Krieg in der Ukraine Das Unvorstellbare ist wahr geworden
Russland Angriff auf die Ukraine erschüttert die Welt. Der Krieg begann nach einer langen Phase zunehmender Verständnislosigkeit und Provokation, meint Arthur Landwehr. Waren die USA, die EU, die NATO auf dem Weg dorthin nur Zuschauer?
Das war so ein schöner Gedanke, das "Ende der Geschichte". Der Kampf der Ideologien, der den Kalten Krieg geprägt hatte, sei mit dem Untergang der Sowjetunion überwunden, schrieb Francis Fukuyama vor genau 30 Jahren. Das westliche Modell der liberalen Demokratie werde zur Grundlage kooperierender, erwachsen gewordener Gesellschaften, die an Krieg kein Interesse mehr hätten. Und jetzt das.
Ein denkbar altmodischer Krieg
Am Ende einer langen Phase zunehmender Verständnislosigkeit und Provokation beginnt ein denkbar altmodischer Krieg. Ein Land überfällt ein anderes mit Panzern und Soldaten, um es in die Knie zu zwingen. Es will sich selbst ein Stück einverleiben oder zumindest zur Einflusssphäre machen.
Natürlich hatte es nach der Neuordnung der Welt mehr als genug Konflikte und Kriege gegeben, und der "Kampf der Kulturen" schien die Wirklichkeit sehr viel besser abzubilden als das "Ende der Geschichte". Aber das, was wir jetzt mit dem Einmarsch Russlands in die Ukraine sehen, war doch zum Unvorstellbaren geworden, zu etwas, das nicht mehr zu Europa passt und nicht mehr passen darf.
Aber wie konnte es dazu kommen? Versucht hier ein im alten Denken und einer Romantik vom russischen Großreich verhafteter Wladimir Putin sein Vermächtnis zu regeln, wie es immer wieder dargestellt wird? Vielleicht spielt das tatsächlich eine Rolle, es ändert aber nichts daran, dass er hier einen Angriffskrieg führt, der Tod und Leid bringt und den es einfach nicht geben darf.
Es lohnt sich aber durchaus zu fragen, warum es in Europa nicht zum Ende der Geschichte gekommen ist, warum aus der großen europäischen Revolution und der Befreiung aus dem sowjetischen Totalitarismus nicht die Gemeinschaft liberaler, demokratischer Gesellschaften geworden ist, deren gemeinsames Ziel das Wohlergehen der Menschen ist. Wie Russland sich jetzt verhält, sehen wir mit eigenen Augen. Aber waren wir, waren die USA, die EU, die NATO auf dem Weg dorthin nur Zuschauer oder haben wir etwas damit zu tun? Im Rückblick haben sich nämlich die westlichen Demokratien ebenso altmodisch und in überwunden geglaubten Verhaltensmustern bewegt.

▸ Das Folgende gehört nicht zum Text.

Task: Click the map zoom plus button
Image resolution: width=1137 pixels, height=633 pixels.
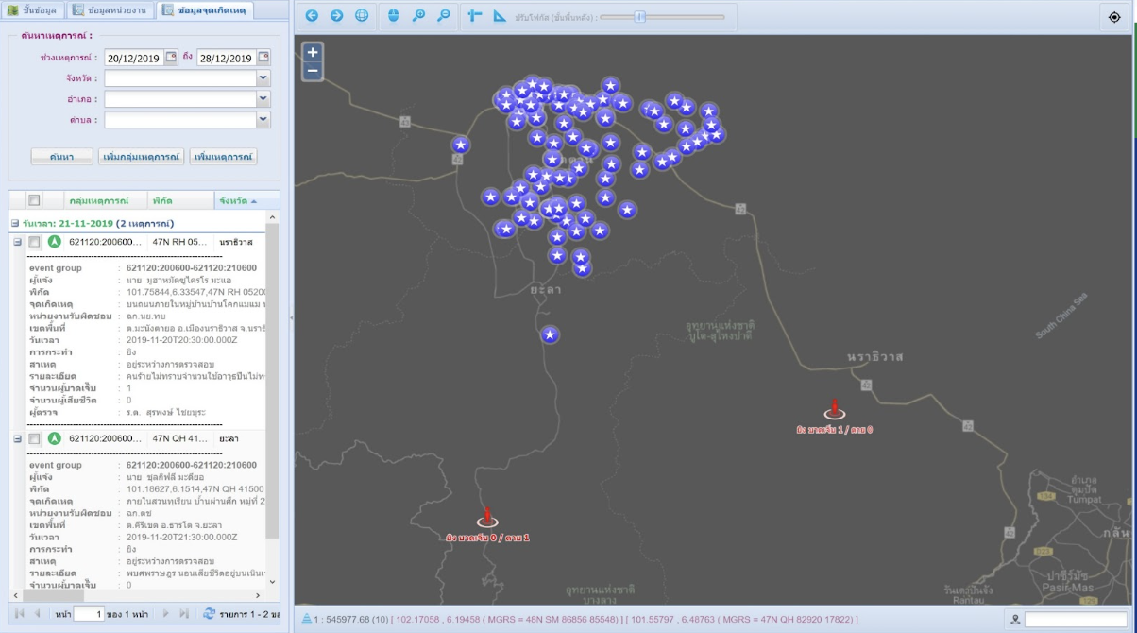Action: point(311,53)
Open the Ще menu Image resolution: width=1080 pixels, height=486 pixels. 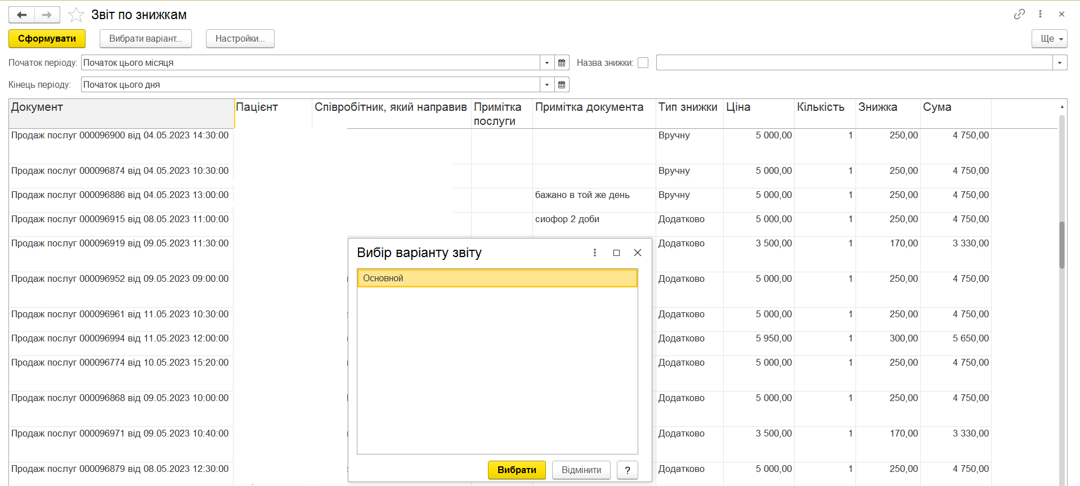[x=1049, y=39]
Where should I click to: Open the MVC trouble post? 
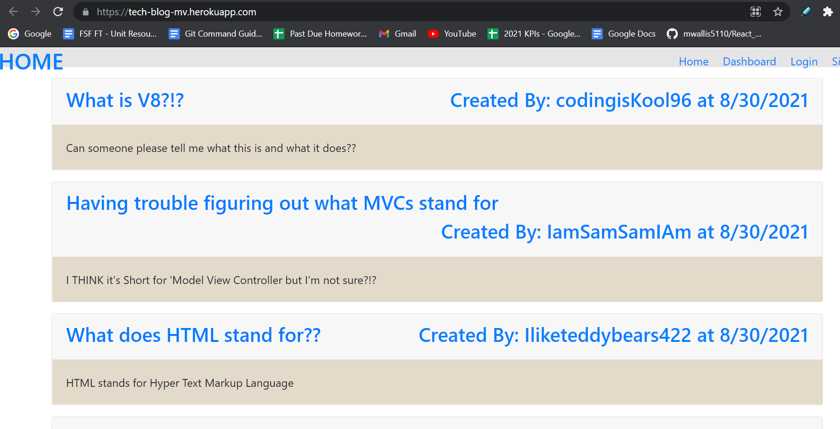pos(282,203)
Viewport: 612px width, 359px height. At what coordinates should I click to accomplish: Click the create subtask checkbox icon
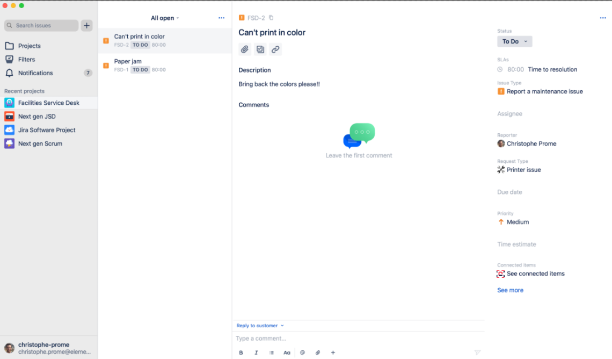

Macht, strategische Position und Marktkontrolle
Das Ende der Geschichte hätte bedeutet, den gemeinsamen Weg zu suchen, der zu Freiheit, breitem Wohlstand und Demokratie führt. Tatsächlich aber spielten die Kategorien von Macht, strategischer Position und Marktkontrolle die entscheidende Rolle. Als sich die Sowjetunion auflöste, war das alte System bankrott und Russland blieb als geschwächtes Land zurück, nur mit Mühe lebensfähig.
Und diese Situation hat der Westen ausgenutzt, sich wirtschaftlich und sicherheitsstrategisch direkt an Russlands Grenzen positioniert, ohne dass Russland hätte etwas dagegen tun können. Das hat nicht nur die militärische Bedeutung, über die immer gesprochen wird. Russland sind mit den alten Nachbarn Lieferanten weggebrochen, die nun lieber für den Westen produzieren.
Direkter Konkurrent bei Gaslieferung
Die USA sind in den vergangenen Jahren zum Energielieferanten und damit zum direkten Konkurrenten bei dem Stoff geworden, bei dem Russland Bedeutung hat.
Und dieser Konkurrent verschafft sich in der Ukraine eine strategische Position, in der er mit der Gas-Pipeline die Lebensader unter seine Kontrolle bringt und den Bypass durch die Ostsee verhindert.
Nachdenken, wie es nach dem Krieg weiter geht
Das alles rechtfertigt keinen Krieg, rechtfertigt nicht die russische Aggression, rechtfertigt nicht den Tod unschuldiger Menschen, die Zerstörung ihrer Lebensleistung.
Es gilt aber, darüber nachzudenken, wie man nach diesem Krieg endlich die Geschichte beenden kann.